## begin

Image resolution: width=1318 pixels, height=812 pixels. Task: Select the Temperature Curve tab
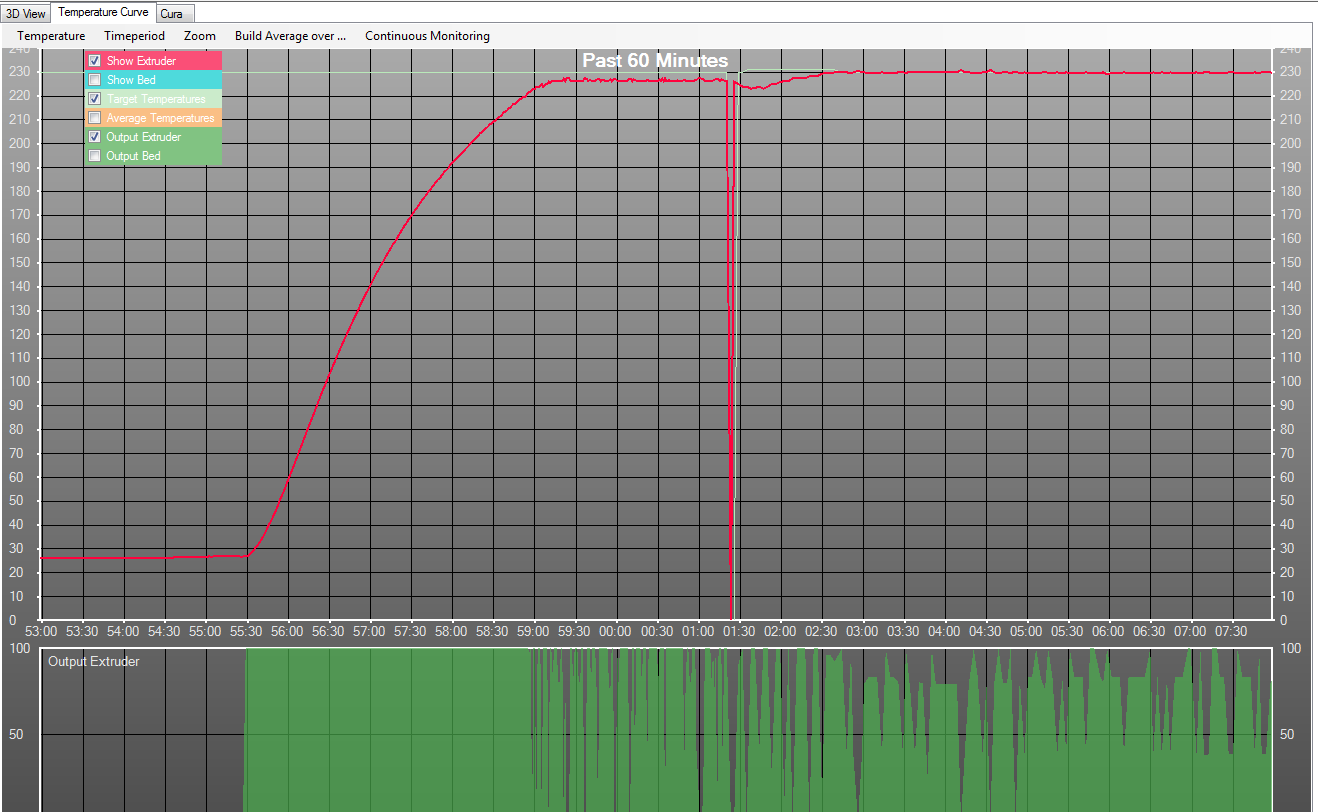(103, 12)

## end
## begin

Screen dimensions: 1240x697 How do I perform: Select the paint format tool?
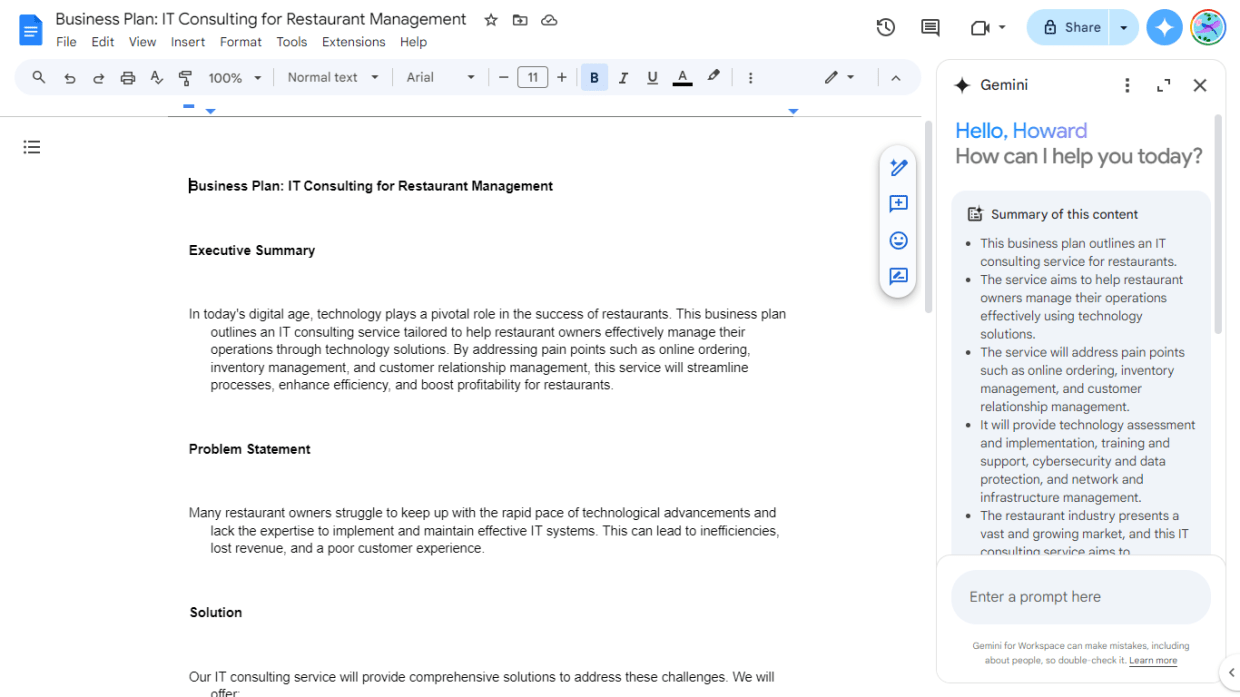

## end
## begin

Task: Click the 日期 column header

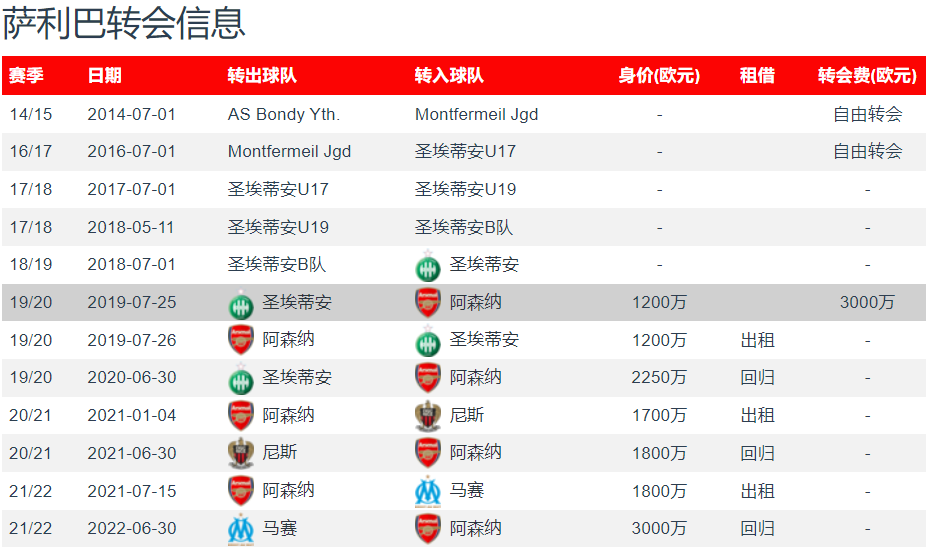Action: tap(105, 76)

## end

Required task =>
How many lines in the records above contain the word "Select"? Reply with the number alone.

Result for this task =>
2